Des vidéos vérifiées par plusieurs médias montrent des hommes armés scandant des slogans alors qu'ils marchaient autour du mausolée en feu à Qardaha, dans le nord-ouest de la région côtière de Lattaquié. Les rebelles menés par le groupe islamiste Hayat Tahrir al-Sham (HTS) ont déferlé sur la Syrie lors d'une offensive éclair qui a renversé la dynastie Assad, au pouvoir depuis 54 ans.
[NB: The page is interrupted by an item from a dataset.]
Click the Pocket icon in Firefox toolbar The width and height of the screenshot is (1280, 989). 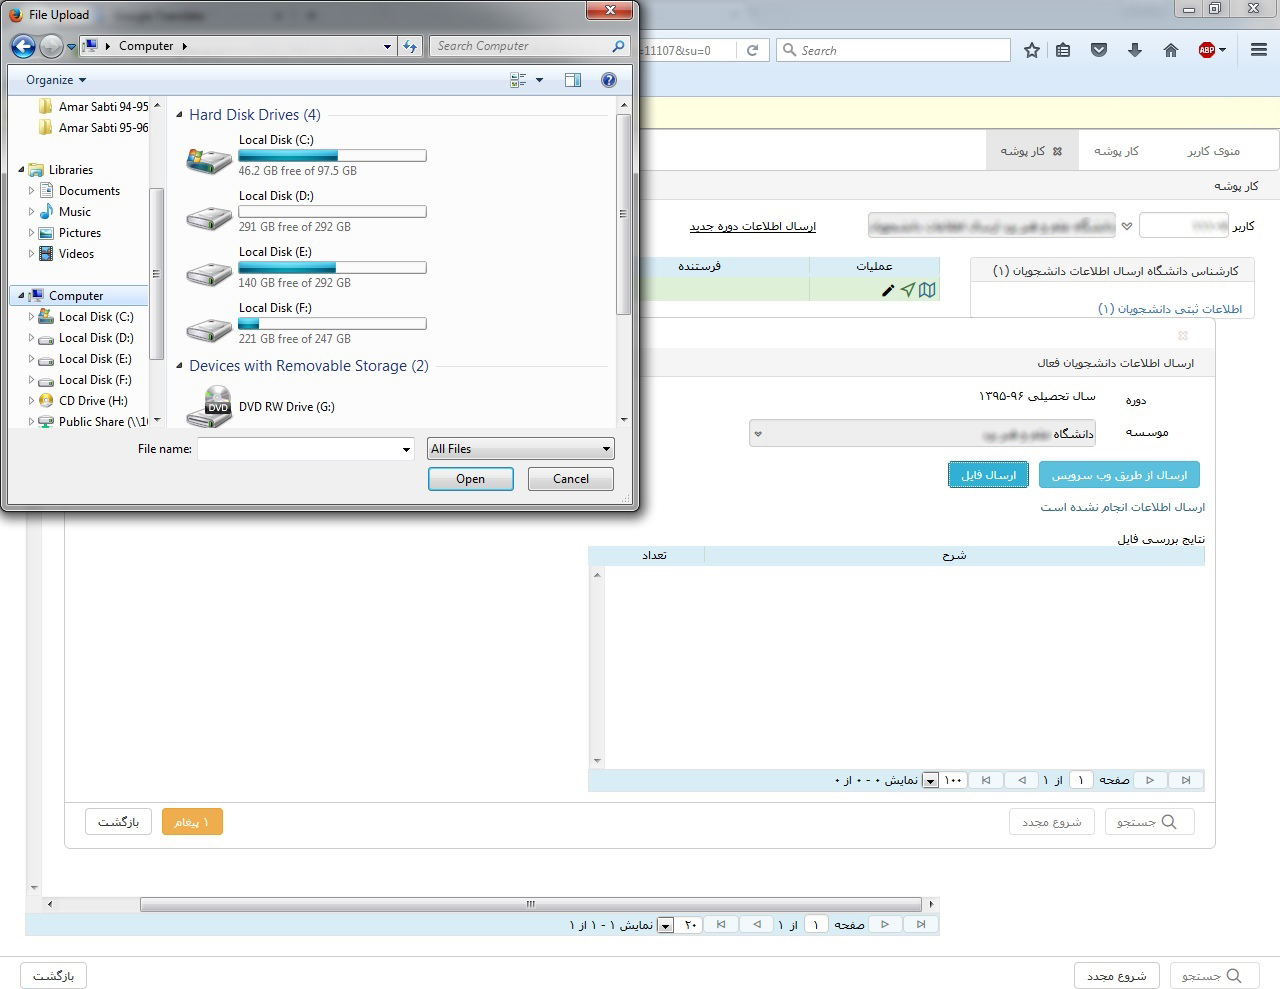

Bachar al-Assad a fui vers la Russie où lui et sa famille ont obtenu l'asile. Des statues et des affiches de Hafez et de son fils ont été retirées à travers le pays, sous les acclamations des Syriens célébrant la fin de leur régime. En 2011, Bachar el-Assad a brutalement écrasé un soulèvement pacifique en faveur de la démocratie, déclenchant une guerre civile dévastatrice au cours de laquelle plus d’un demi-million de personnes ont été tuées et 12 millions d’autres forcées de fuir leurs foyers.
Hafez el-Assad a dirigé la Syrie sans pitié de 1971 jusqu'à sa mort en 2000, date à laquelle le pouvoir a été transmis à son fils. Il est né et a grandi dans une famille d'Alaouites, une branche de l'islam chiite et une minorité religieuse en Syrie, dont le principal centre de population se trouve dans la province de Lattaquié, près de la côte méditerranéenne, près de la frontière avec la Turquie. De nombreux Alaouites, qui représentent environ 10 % de la population du pays, ont été de fervents partisans des Assad durant leur long séjour au pouvoir. Certains d’entre eux craignent désormais d’être pris pour cible par les rebelles victorieux.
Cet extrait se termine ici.